◆ **Work item**
Check every line of the entries for the string "نمایندگی" and return the ones that contain it.

◆ **Provided records**

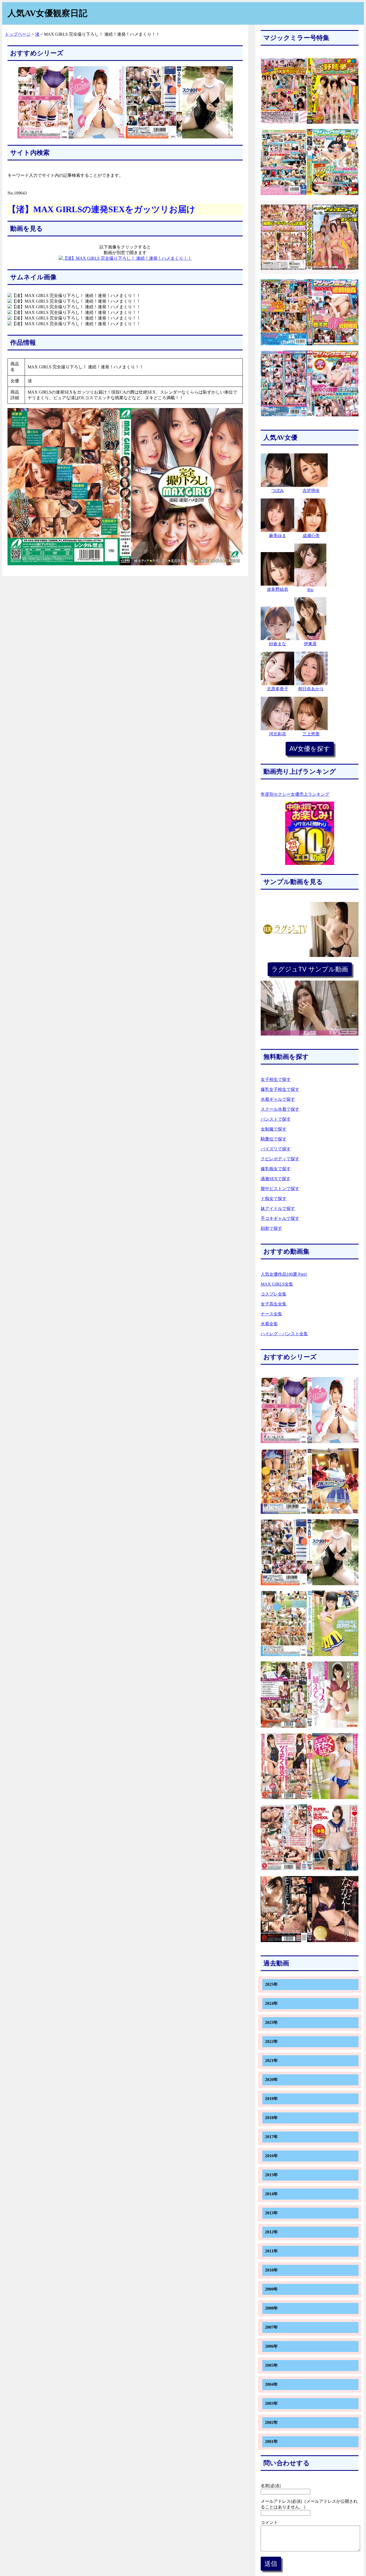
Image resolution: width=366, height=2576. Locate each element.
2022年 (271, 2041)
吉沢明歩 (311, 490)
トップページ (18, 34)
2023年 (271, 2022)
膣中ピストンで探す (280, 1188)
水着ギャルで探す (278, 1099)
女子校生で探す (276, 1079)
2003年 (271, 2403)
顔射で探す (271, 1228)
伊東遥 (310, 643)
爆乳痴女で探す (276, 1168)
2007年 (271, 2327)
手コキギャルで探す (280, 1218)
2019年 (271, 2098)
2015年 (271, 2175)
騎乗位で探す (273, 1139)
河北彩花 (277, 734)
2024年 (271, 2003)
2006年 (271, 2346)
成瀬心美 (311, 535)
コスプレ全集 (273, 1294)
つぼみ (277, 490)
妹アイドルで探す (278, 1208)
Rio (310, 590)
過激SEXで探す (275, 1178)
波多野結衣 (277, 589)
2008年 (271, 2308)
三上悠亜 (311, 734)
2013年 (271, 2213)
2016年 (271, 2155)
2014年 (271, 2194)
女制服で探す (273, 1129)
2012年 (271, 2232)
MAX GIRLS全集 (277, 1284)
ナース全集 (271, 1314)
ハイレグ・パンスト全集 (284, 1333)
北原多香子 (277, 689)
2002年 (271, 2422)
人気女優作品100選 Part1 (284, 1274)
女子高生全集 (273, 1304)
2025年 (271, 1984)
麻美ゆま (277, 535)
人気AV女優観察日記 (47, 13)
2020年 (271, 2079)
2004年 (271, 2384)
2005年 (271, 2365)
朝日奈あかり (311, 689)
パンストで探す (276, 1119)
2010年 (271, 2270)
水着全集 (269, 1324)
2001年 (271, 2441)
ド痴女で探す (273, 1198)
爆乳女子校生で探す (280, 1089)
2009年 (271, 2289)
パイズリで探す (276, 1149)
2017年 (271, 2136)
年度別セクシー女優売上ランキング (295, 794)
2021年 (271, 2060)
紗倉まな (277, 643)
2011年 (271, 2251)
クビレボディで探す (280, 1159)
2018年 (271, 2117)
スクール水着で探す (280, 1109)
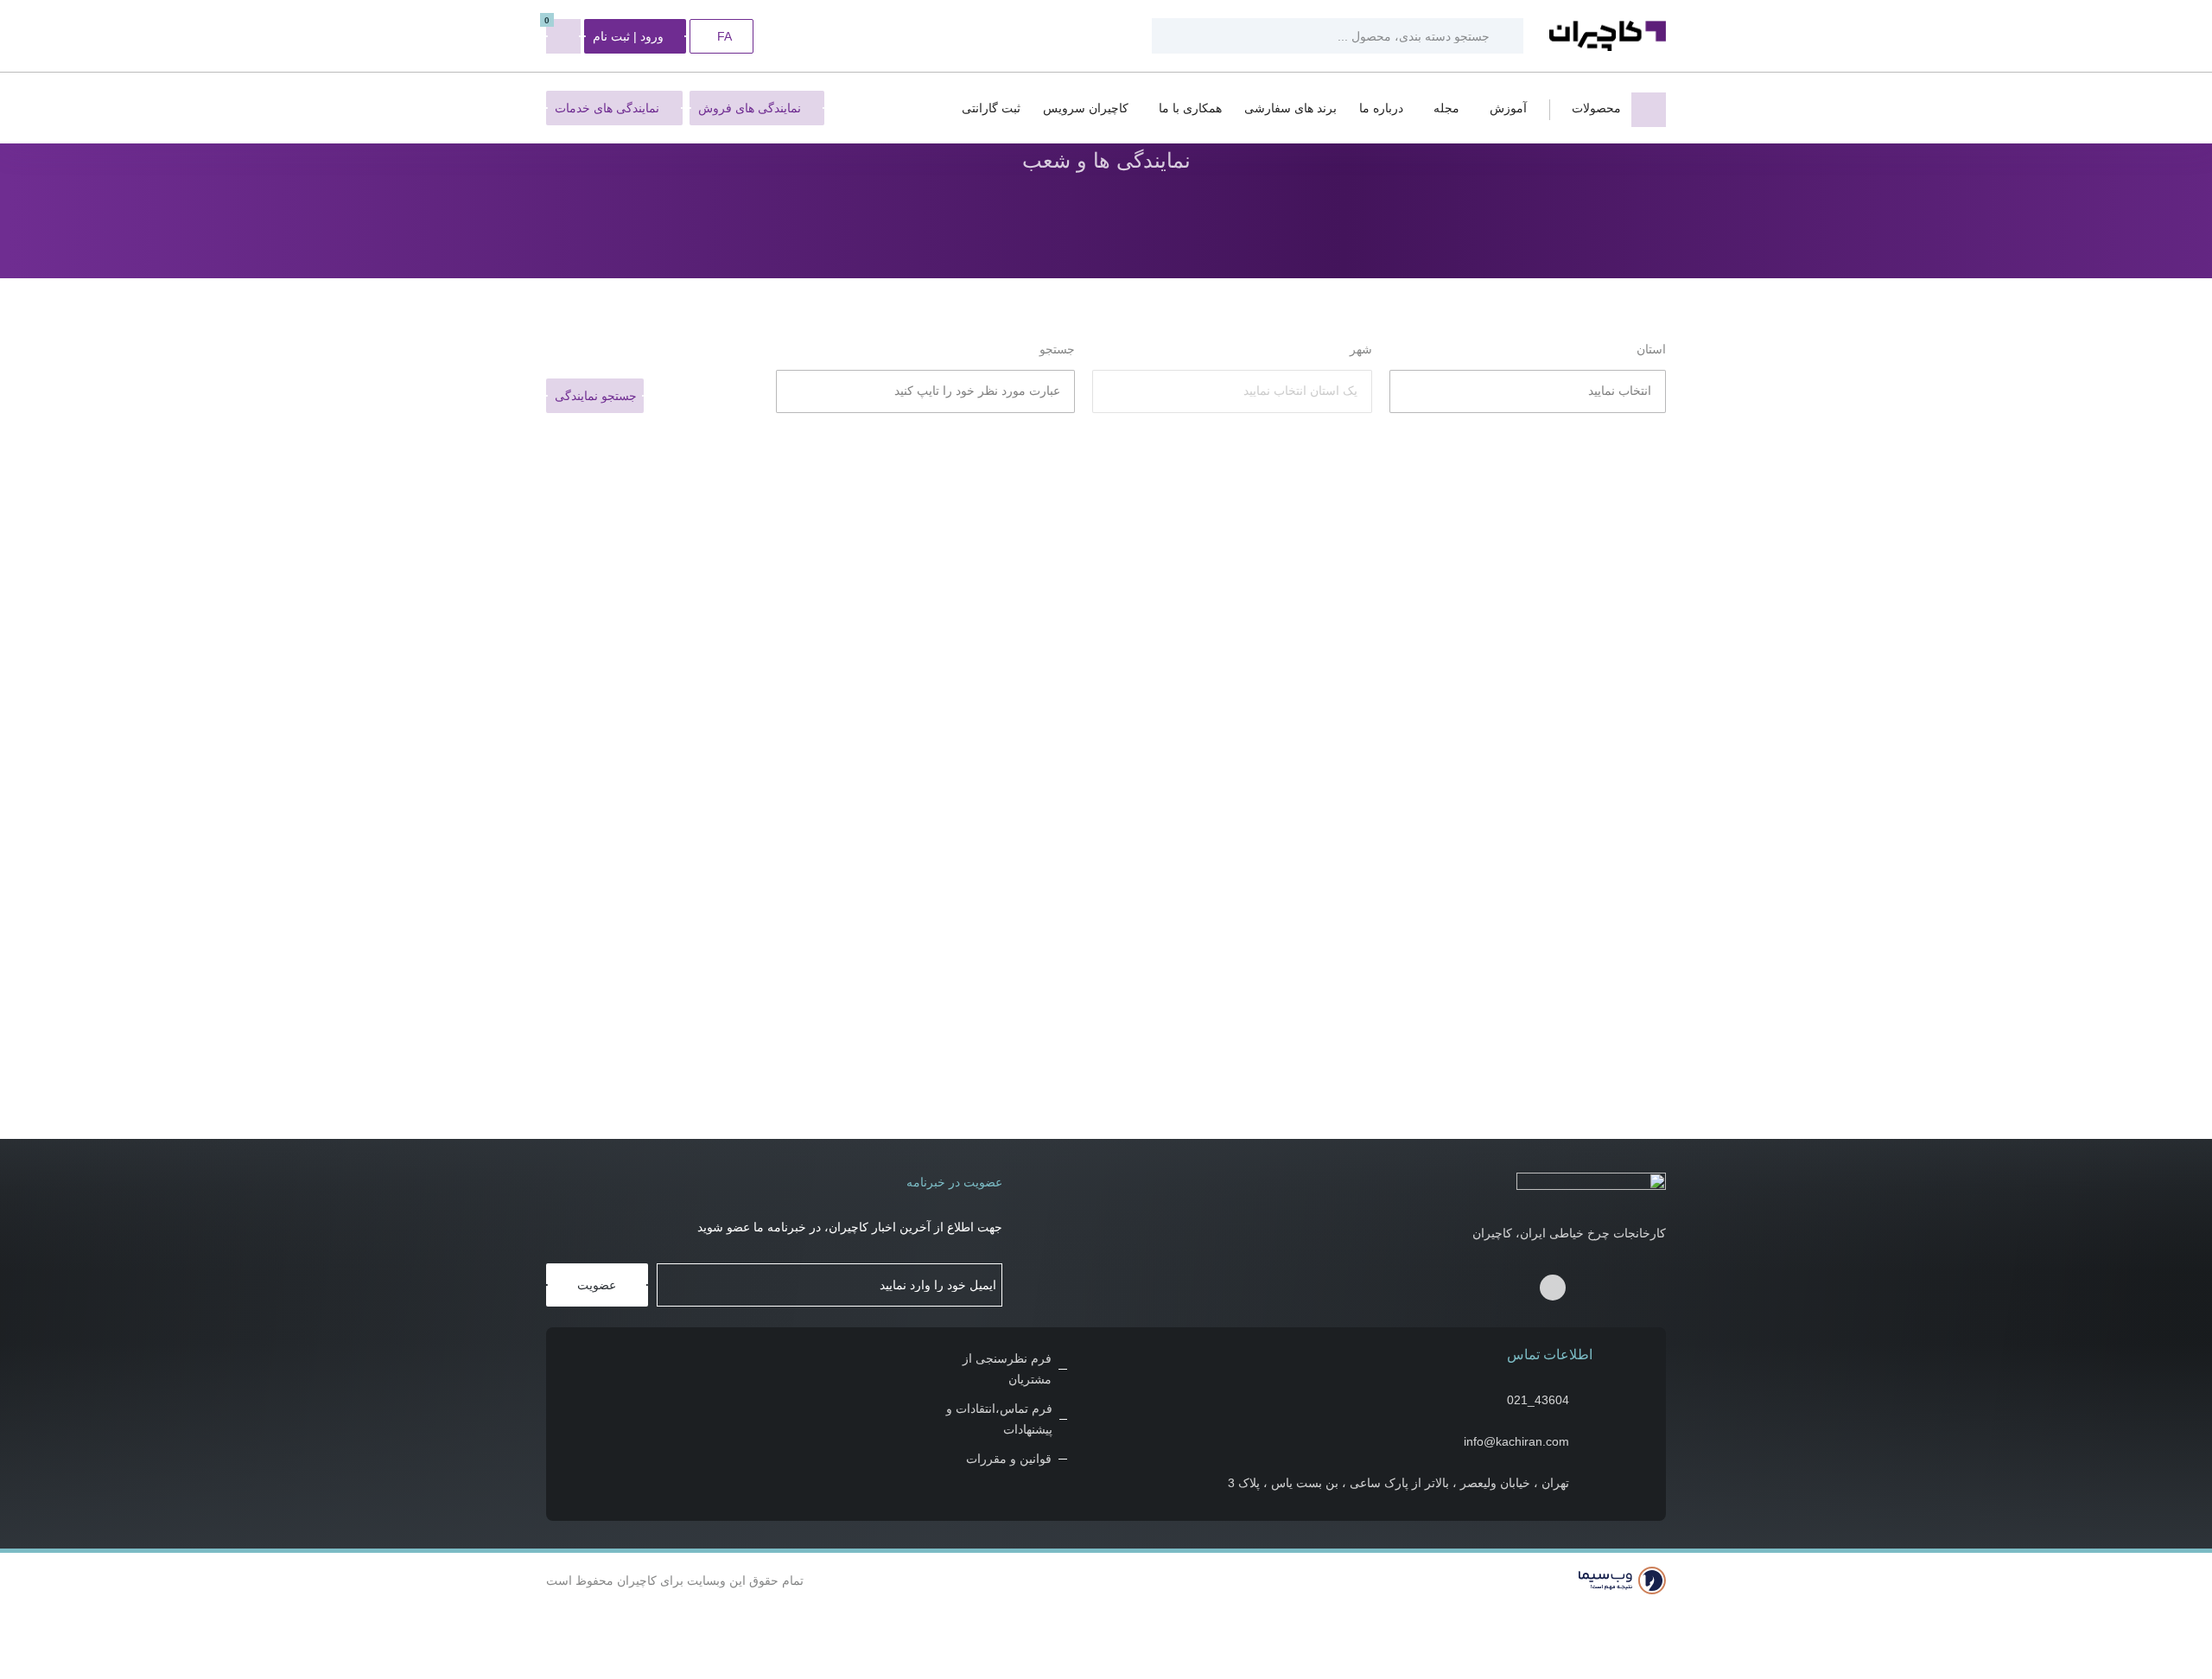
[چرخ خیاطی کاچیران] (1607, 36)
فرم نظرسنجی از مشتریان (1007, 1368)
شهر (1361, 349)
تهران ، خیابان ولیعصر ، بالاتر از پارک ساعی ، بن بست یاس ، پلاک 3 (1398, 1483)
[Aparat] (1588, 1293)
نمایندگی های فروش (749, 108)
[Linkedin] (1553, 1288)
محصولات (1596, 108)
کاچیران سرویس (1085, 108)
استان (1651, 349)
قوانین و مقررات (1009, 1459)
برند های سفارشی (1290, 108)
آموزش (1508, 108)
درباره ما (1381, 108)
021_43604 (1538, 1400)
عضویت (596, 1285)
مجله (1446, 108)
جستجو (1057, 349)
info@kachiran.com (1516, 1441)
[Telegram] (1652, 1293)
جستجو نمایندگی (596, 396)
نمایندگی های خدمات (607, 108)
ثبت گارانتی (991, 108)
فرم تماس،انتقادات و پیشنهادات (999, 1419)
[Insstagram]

◆ **Solution to this exercise**
نمایندگی های فروش (749, 108)
جستجو نمایندگی (596, 396)
نمایندگی های خدمات (607, 108)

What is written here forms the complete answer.